Case study of simultaneous supply of hot and cold water in a noodle plant
A new “Subsidy for promoting high-efficiency heat pumps installation in commercial and industrial sectors” is being planned in Japan in the FY2020 supplementary budgets bill announced on 15 Dec 2020, where heat pumps of certain efficiency which contribute to energy saving in factories, warm bath and other facilities will be subsidized. This will be Japan's first-ever subsidy dedicated to industrial HPs and such governmental assistance will also be expected.
As we’ve discussed, expanding the use of heat pumps, especially commercial heat pump water heaters and industrial heat pumps, will be the key to decarbonization. A lot of technology and products are already available and we, HPTCJ will do our best for further dissemination of these heat pumps.

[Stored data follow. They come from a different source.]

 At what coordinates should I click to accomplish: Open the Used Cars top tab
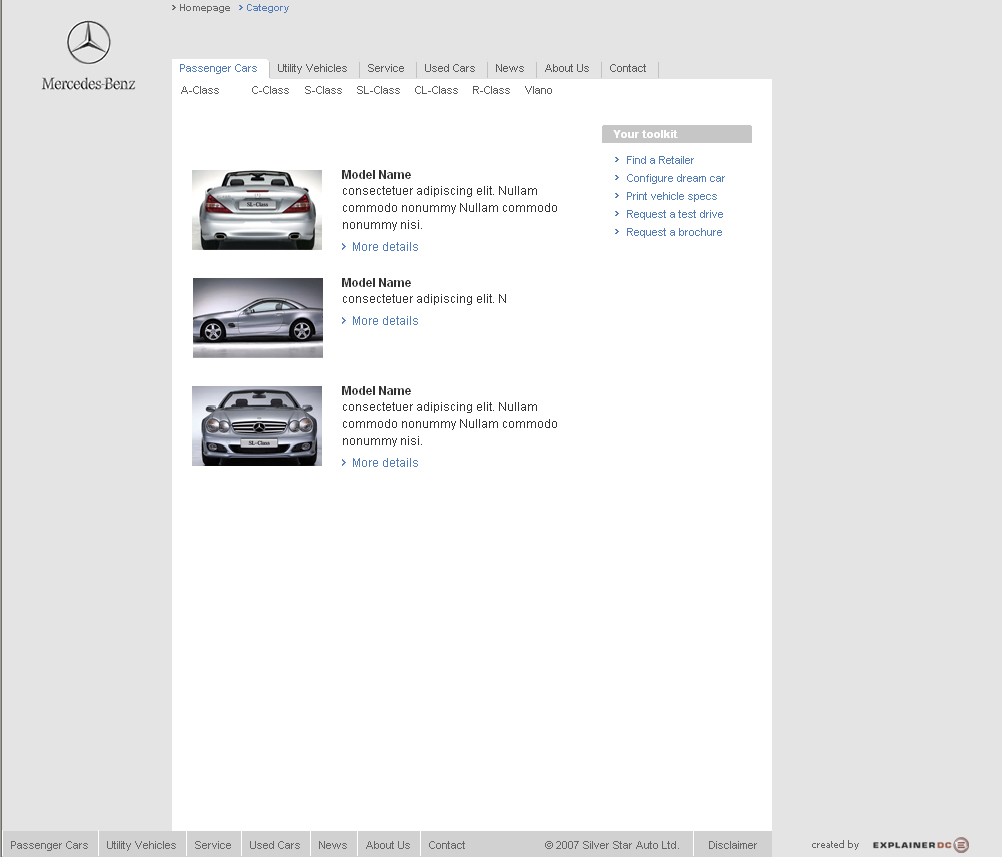click(x=449, y=69)
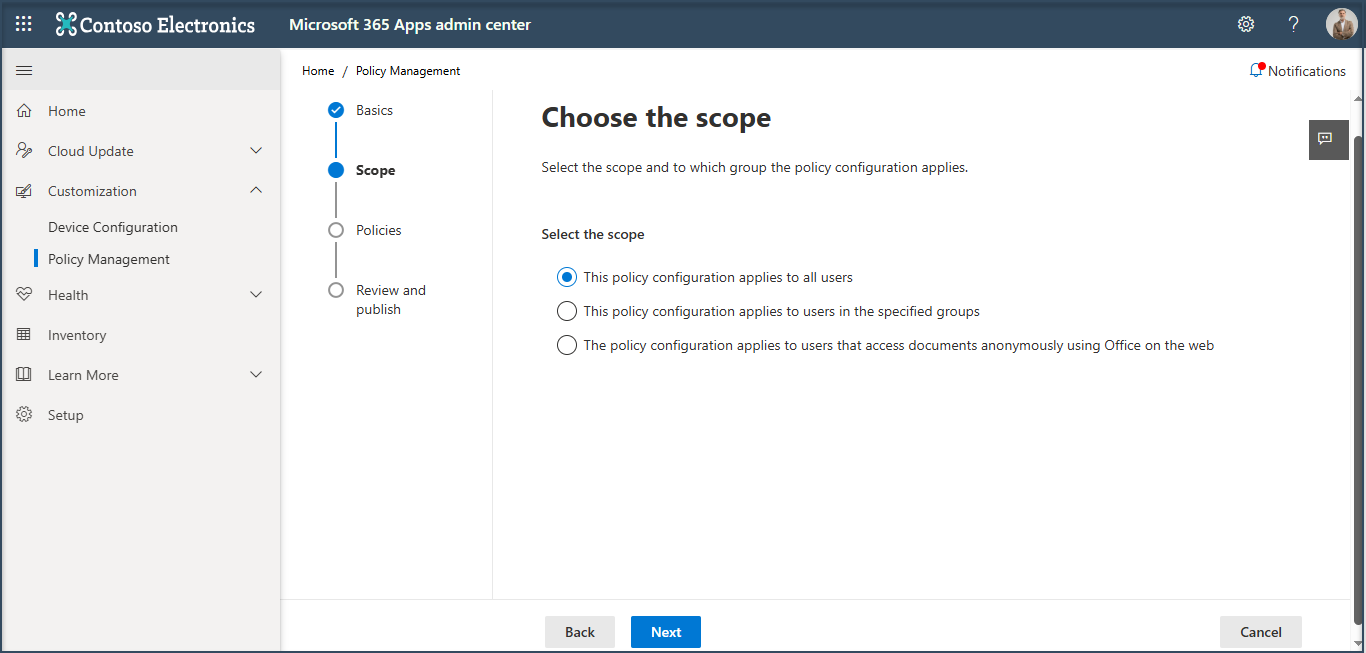This screenshot has width=1366, height=653.
Task: Collapse the Customization section chevron
Action: [256, 191]
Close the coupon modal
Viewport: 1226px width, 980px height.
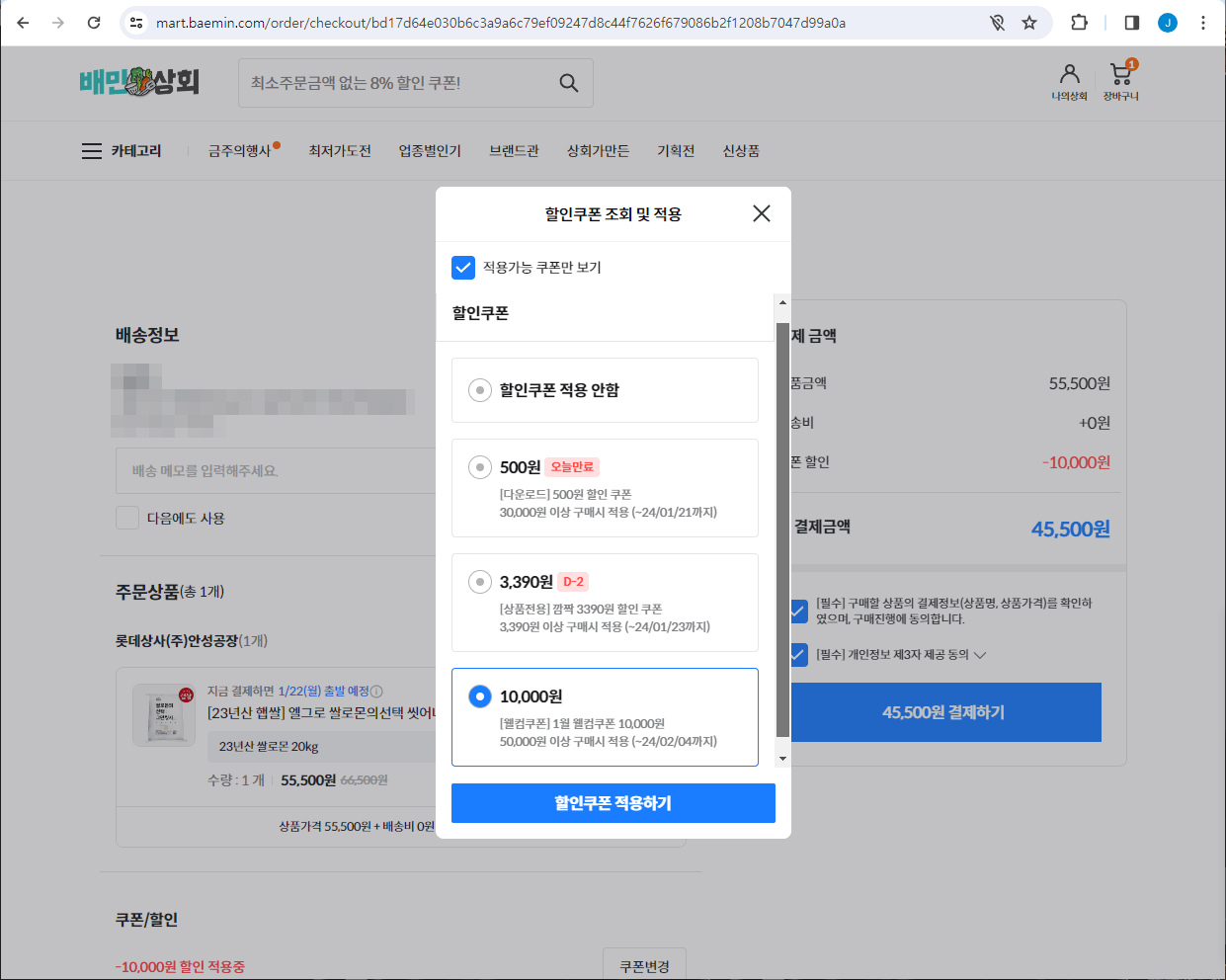coord(761,213)
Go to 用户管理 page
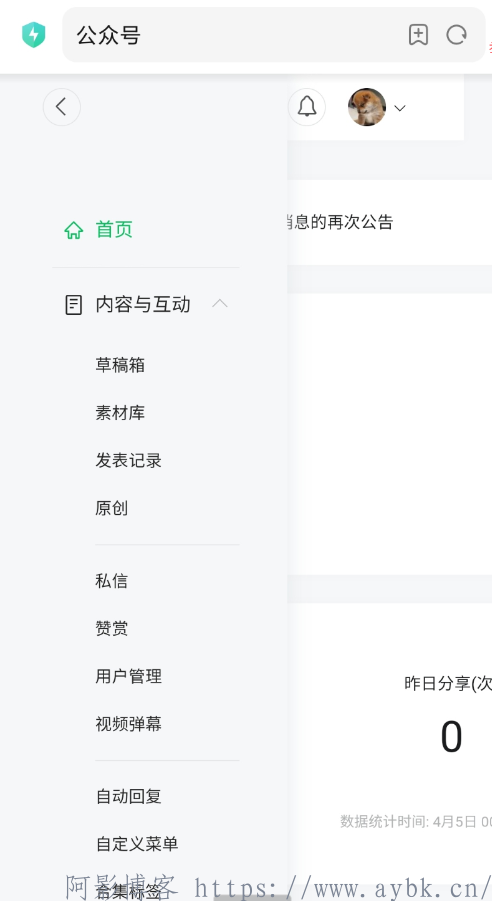492x901 pixels. pos(128,676)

* 1 BAU refers to natural cases (Business As Usual) without any special measures. Here, HPTCJ uses fixed cases where the stock share and flow efficiency of each heat pump in FY2018 is assumed to be constant in the future. The final energy consumption reduction effect is based on the idea that the difference from BAU in the Long-term Energy Supply and Demand Outlook is the reduction amount. Also, regarding the greenhouse gas reduction effect, the reduction amount is based on the difference compared to the CO2 emissions in FY2013 in Japan's INDC. In both cases, as the base year and the future outlook for macro frames are different, and simple comparisons are not possible, this is for reference purposes only.